Why are the talks an important step?
The most important aspect of the talks is not the photo opportunities, the grandiose statements, or indeed the fact that in itself, the conference may not yieldpeace.The most important thing is that the talks have brought all parties to the negotiation table for the first time. That is important because it is the very start of the process for peace and reconciliation. And it is important because all that is wrong with the dynamics of this conflict have been bared for all to see – including those with high stakes. The global visibility of these dynamics will make it difficult for hardliners on all sides to continue justifying their positions and activities in perpetuity.
If nothing else, the Syria peace talks can usher in some changes to the mechanics of this conflict.
The complete lack of participation of Syrian women during the substantive conversations is plain for all to see – and is increasingly indefensible. Syrian women stood shoulder to shoulder with Syrian men during the early days of the protests in 2011. Syrian women’s participation in brokering peace cannot be up for negotiation.
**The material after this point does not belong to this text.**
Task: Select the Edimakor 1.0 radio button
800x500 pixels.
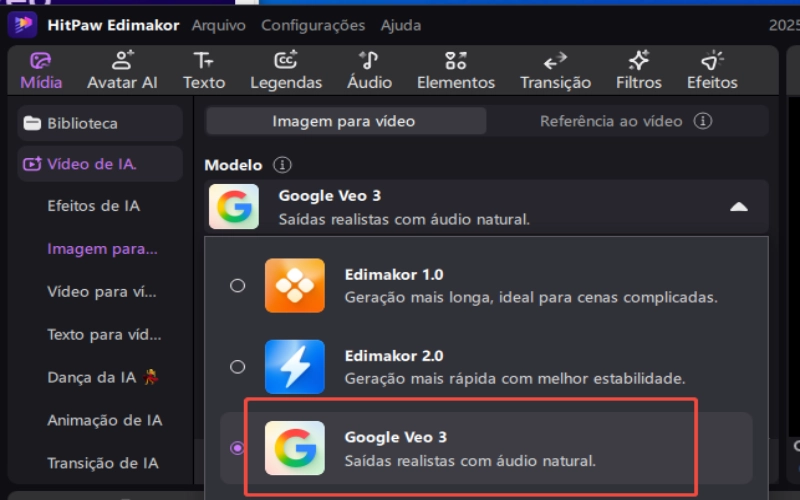Action: [x=237, y=285]
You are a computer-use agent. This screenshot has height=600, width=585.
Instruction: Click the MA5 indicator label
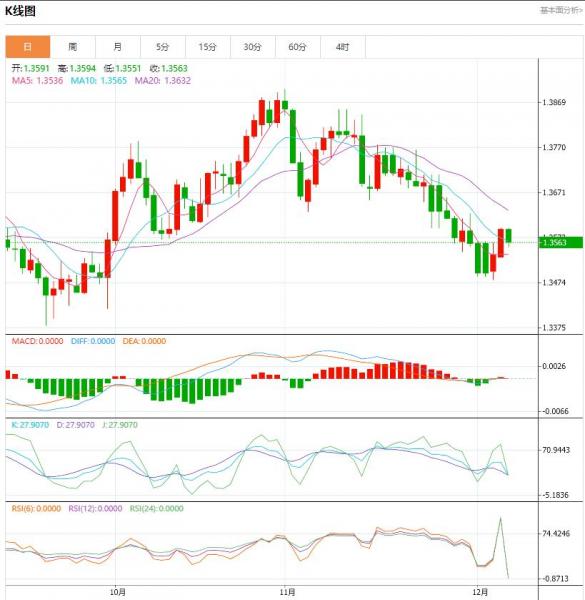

Moreover, the international community is bound by the tenets of Security Council Resolution 1325 which necessitates the participation of women in forums precisely such as these.
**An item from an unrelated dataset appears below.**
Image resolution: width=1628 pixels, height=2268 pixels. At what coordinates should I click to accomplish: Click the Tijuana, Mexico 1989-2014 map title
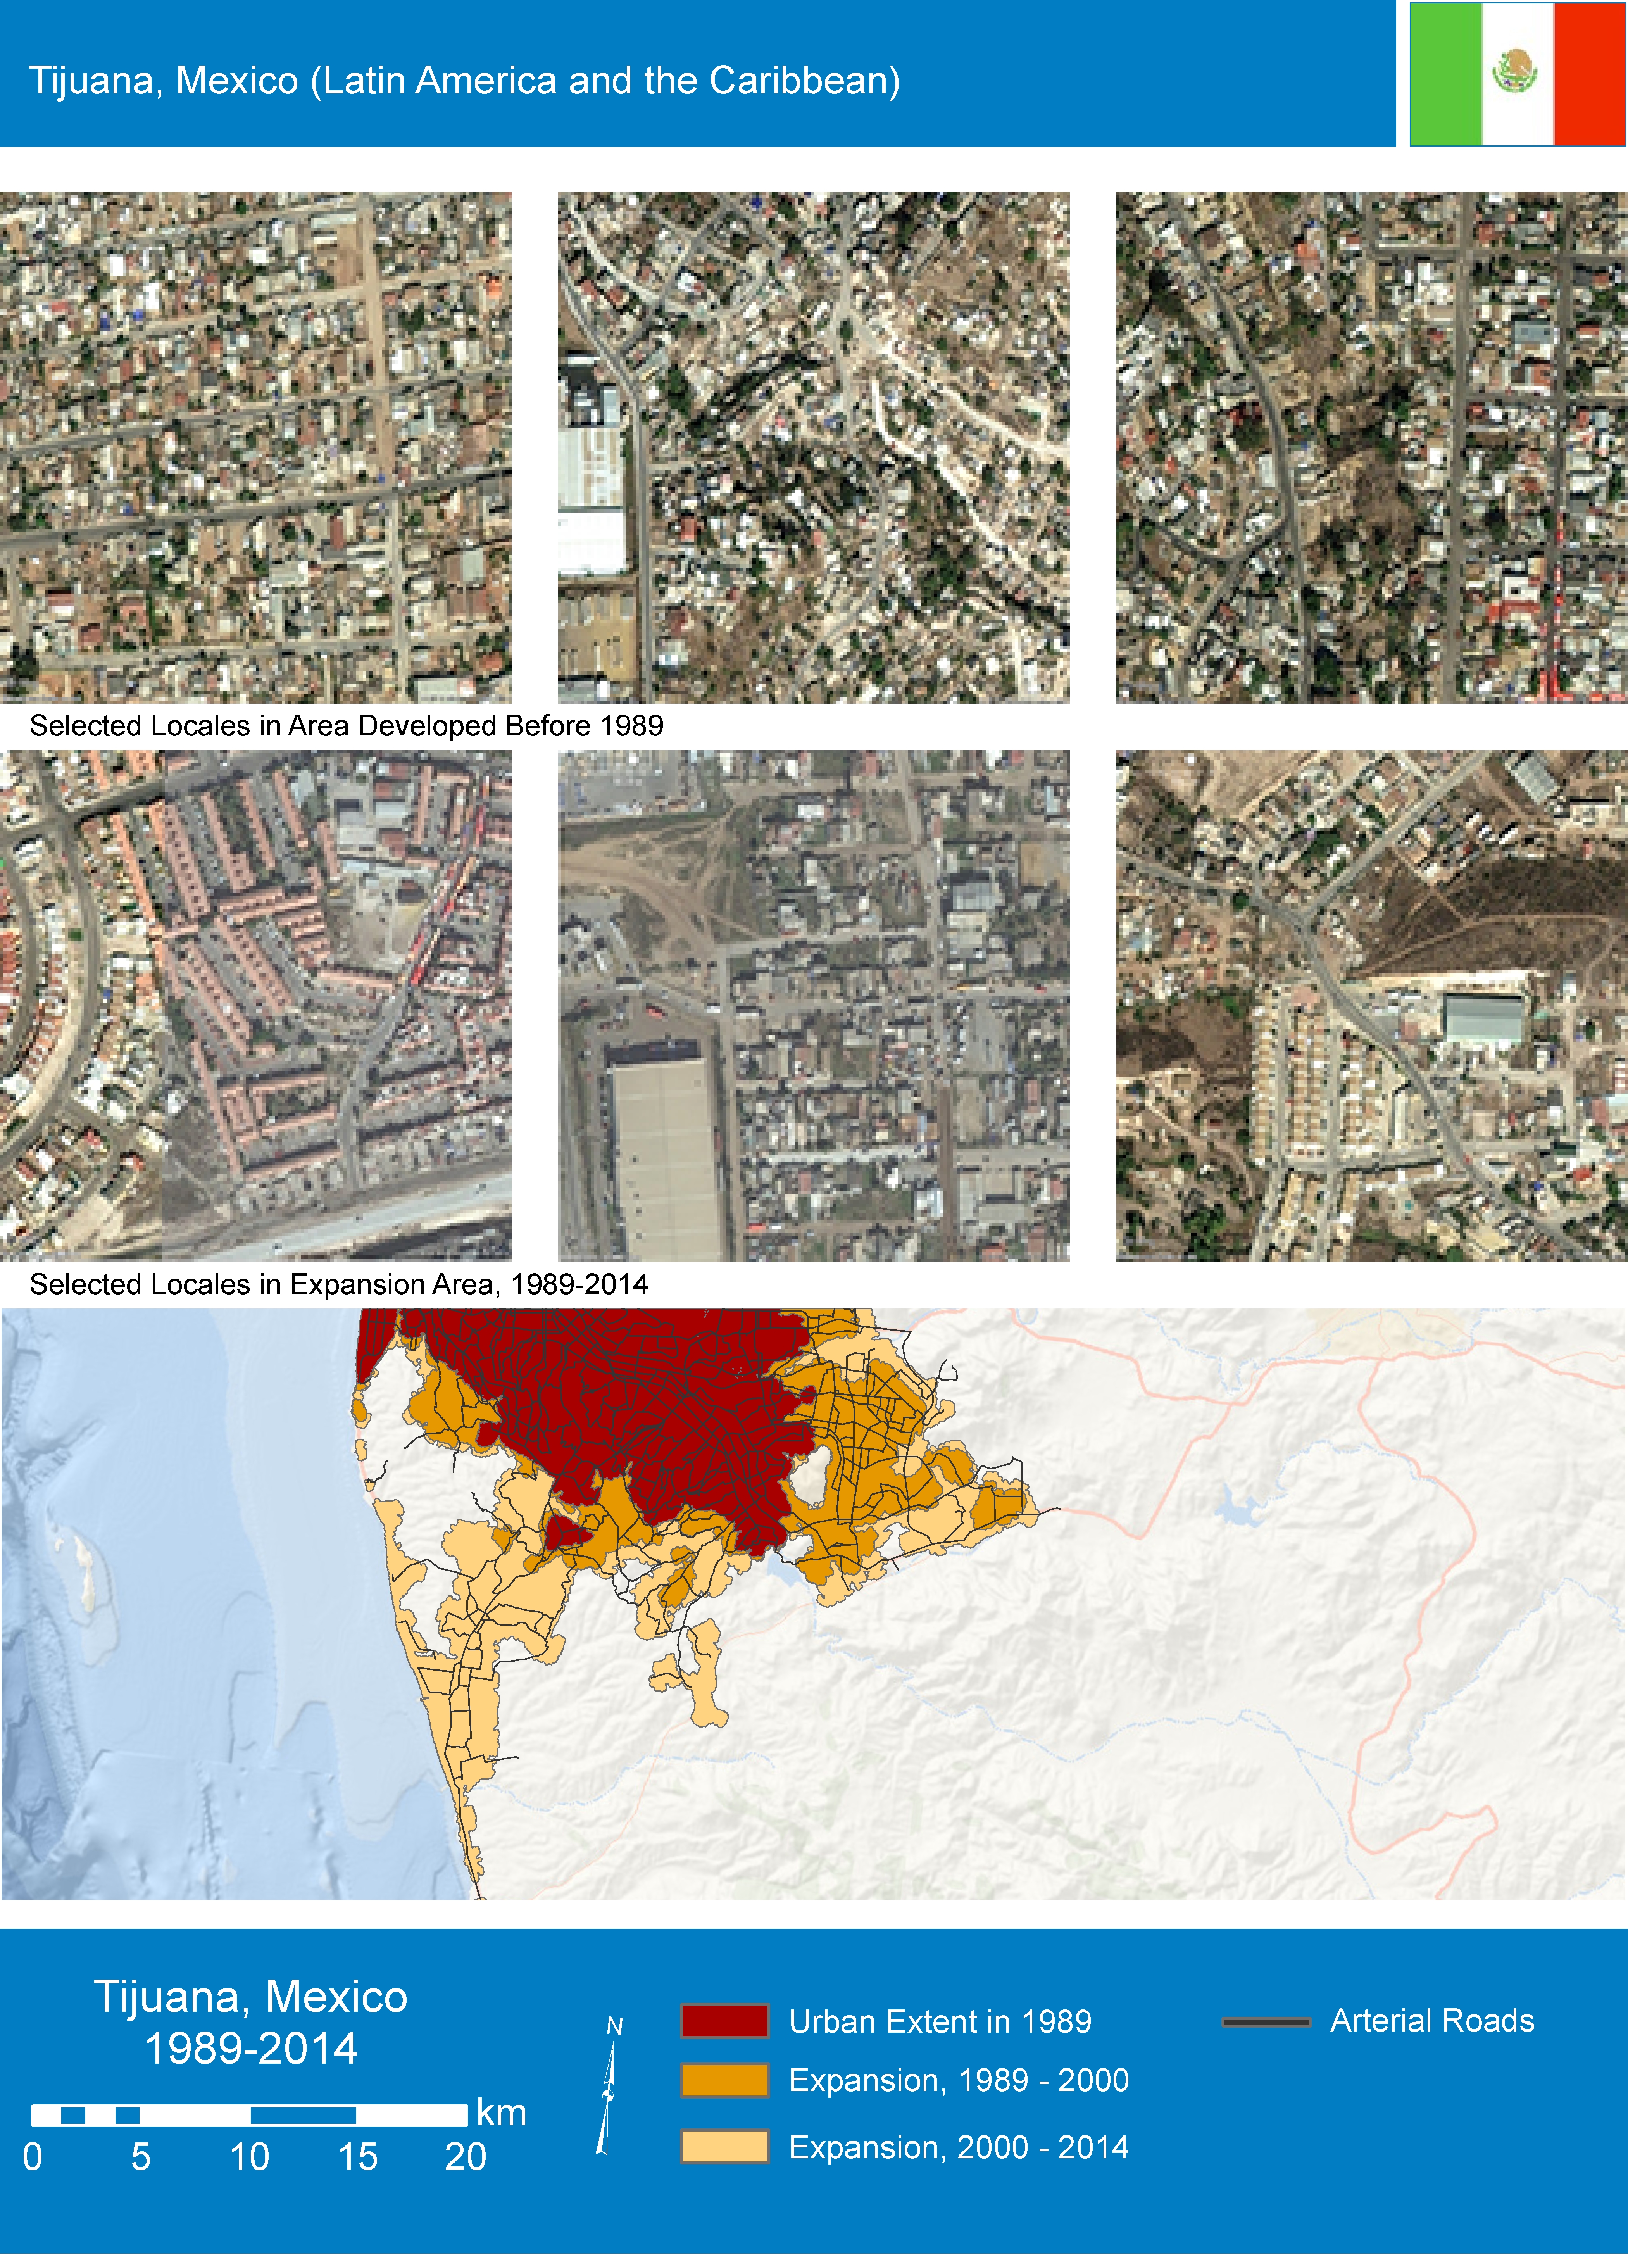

Tough and uncompromising statements were delivered by all sides. However, if these positions are seen as the outlying markers for the start of the conversation, then concession on all sides can only result in positives. Let me be clear — this is in no way an endorsement of any of the positions of any one party, nor is it an endorsement of the ongoing abhorrent violations of international humanitarian law and human rights law by all aggressors in the conflict. It is however a means to establish meaningful compromises for the delivery of humanitarian assistance to the more than six million Syrians who are in need of life-saving assistance inside the country.
Letting the aid in
The negative consequences of the intervention of external actors have been at the forefront of the Syrian crisis. But it has not all been negative. Some US$3.5 billion was pledged to UN Office for the Coordination of Humanitarian Affairs at the recent donor conference in Kuwait.
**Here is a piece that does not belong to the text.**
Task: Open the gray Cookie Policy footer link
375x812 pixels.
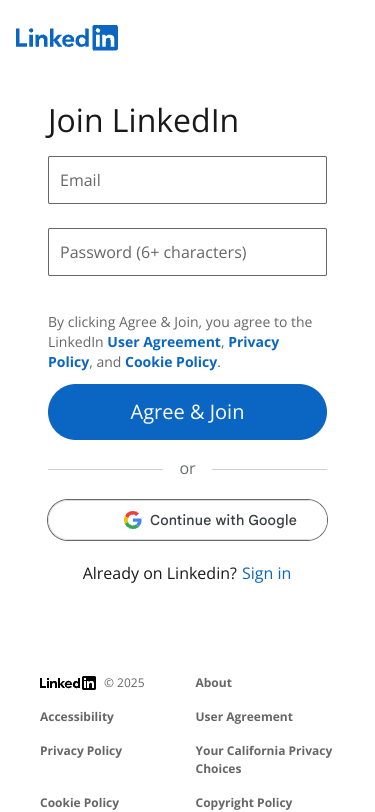Action: (x=79, y=803)
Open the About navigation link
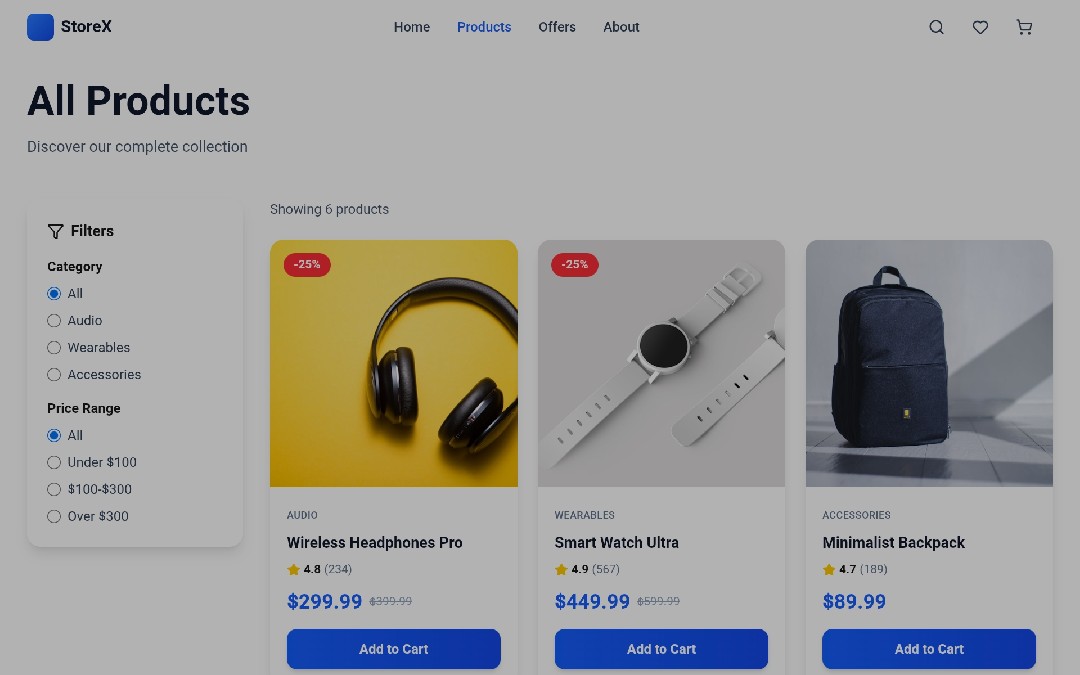1080x675 pixels. [621, 27]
There are already well over two million refugees living in appalling conditions in Jordan, Lebanon, Iraq and Turkey – and the UN estimates that these numbers will double by the end of 2014. That’s four million children, women, and men – the equivalent of the population of Ireland or New Zealand. The international community must turn aid pledges into reality, and demand that humanitarian organizations can deliver life-saving assistance without any barriers to their access.
The Syria peace talks may not deliver on their explicit mandate to agree a transitional governing body for Syria. But to see the conference as a means to an eventual peace is by far the most positive narrative to leave with.
At the very least, if the conference can lay the foundation for secure humanitarian access to civilians in need of life-saving assistance, then a modicum of humanity will have been restored in a crisis that has spiraled out of control on a daily basis for the last three years.
ActionAid is delivering an emergency response programme in Jordan and Lebanon and has to date, helped a total of 48,635 of the most vulnerable people in need.